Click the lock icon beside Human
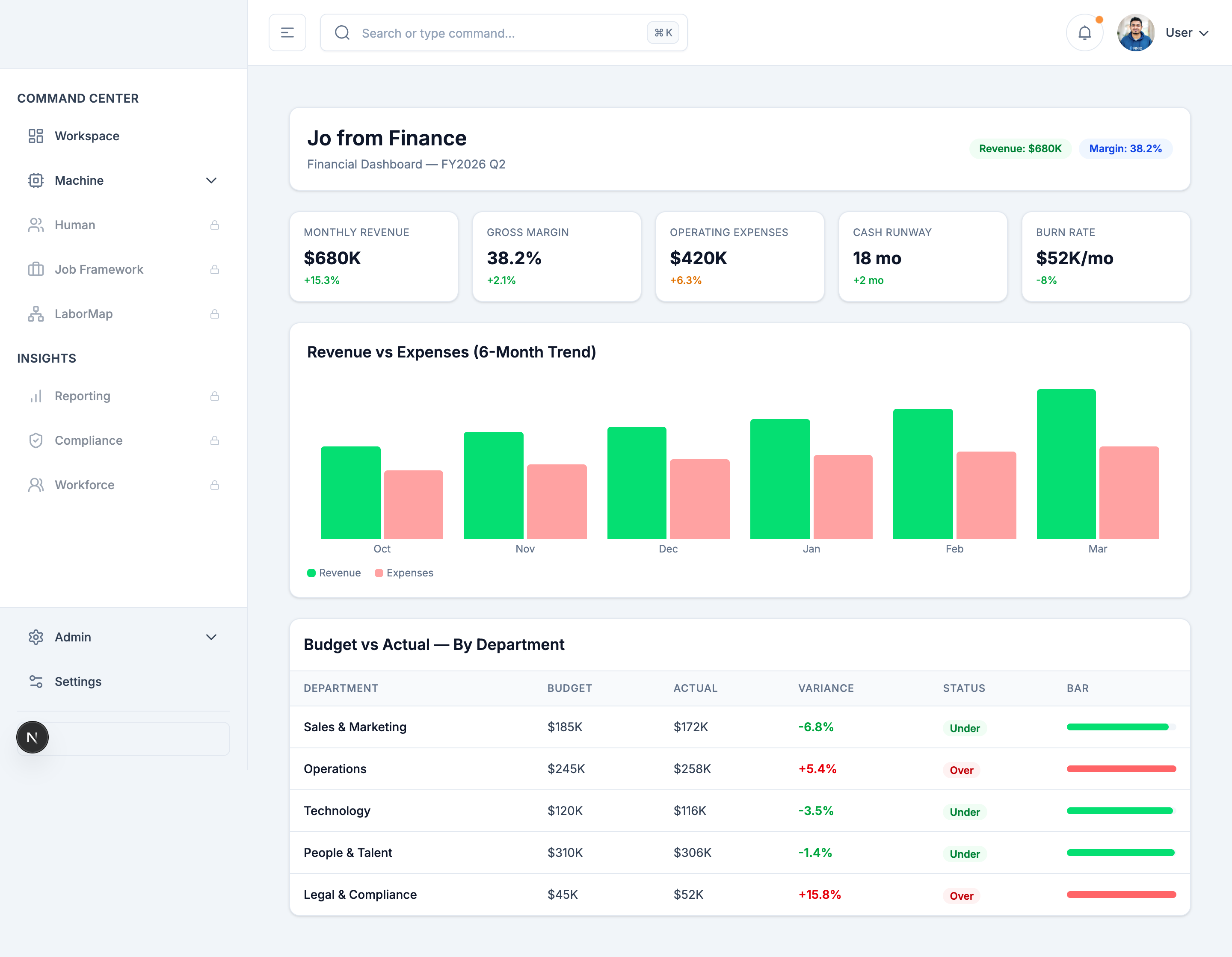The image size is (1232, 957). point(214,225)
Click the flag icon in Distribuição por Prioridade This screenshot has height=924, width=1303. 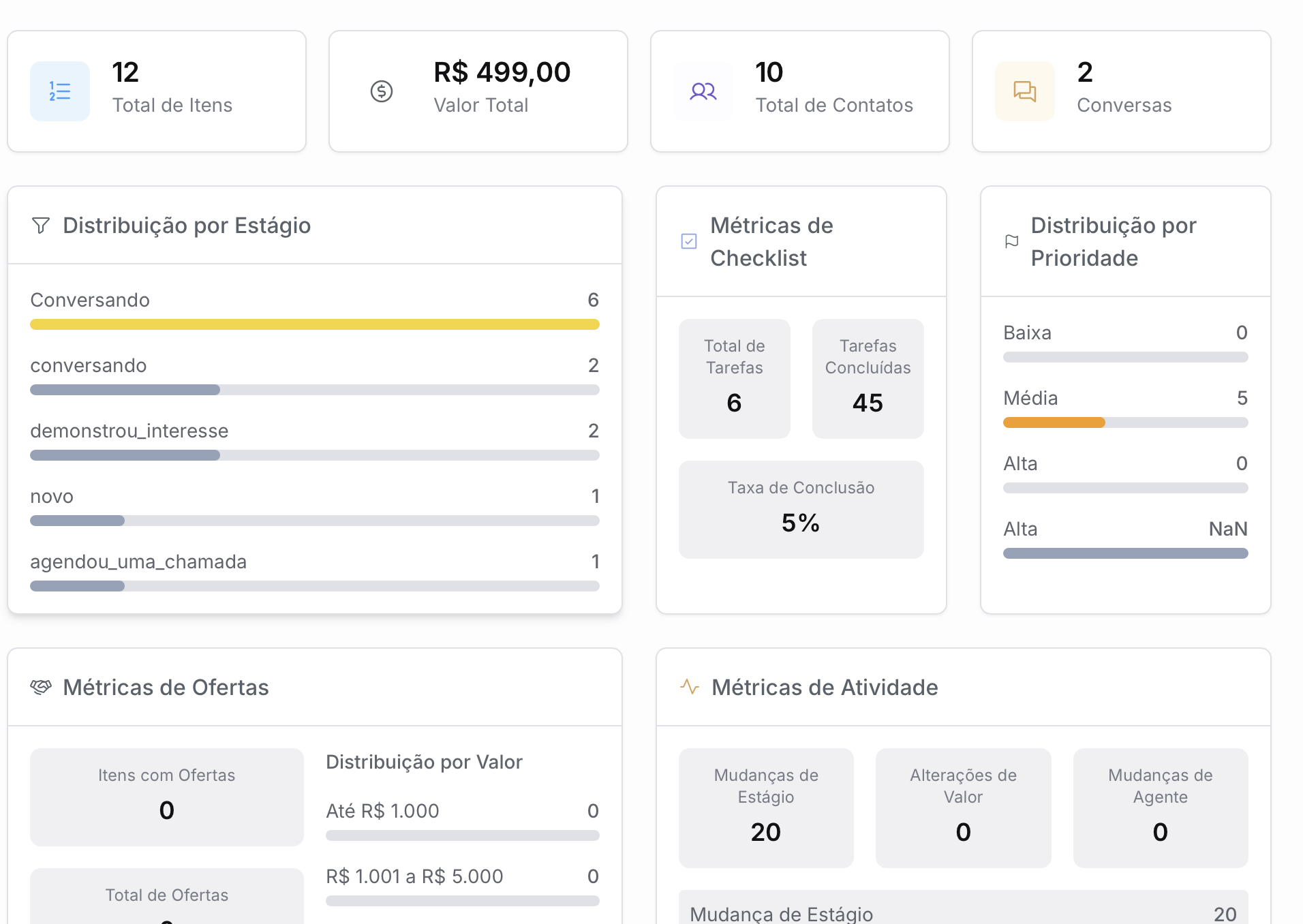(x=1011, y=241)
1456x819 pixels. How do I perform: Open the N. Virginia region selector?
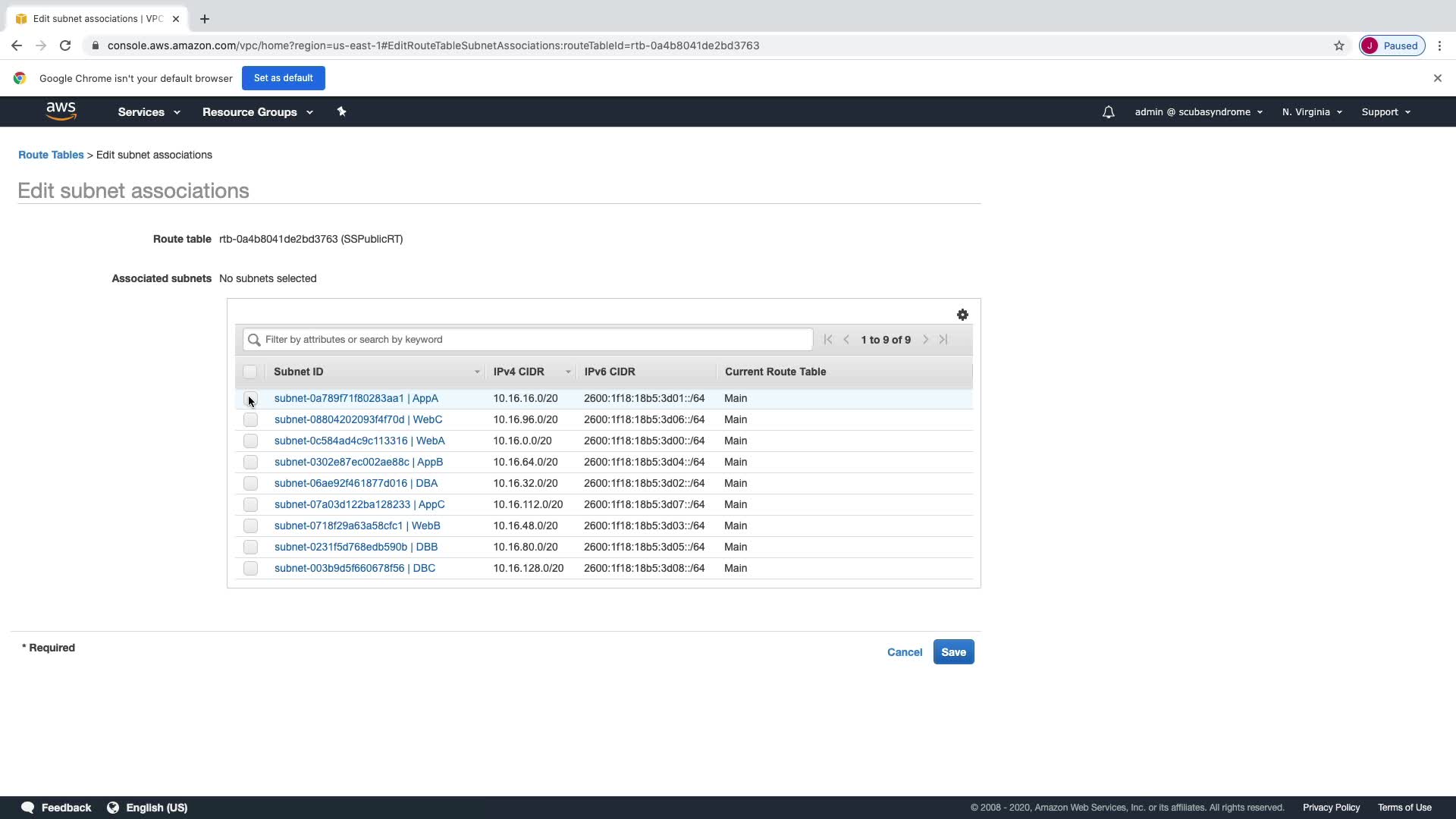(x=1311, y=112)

TASK TO COMPLETE >> From the line containing "1456x819 pixels. How" to the final line of the entries, both included, transcribe every line exactly, omit the pictures, and add nothing more.

RESPONSE >>
1456x819 pixels. How do I perform: Open the N. Virginia region selector?
(x=1311, y=112)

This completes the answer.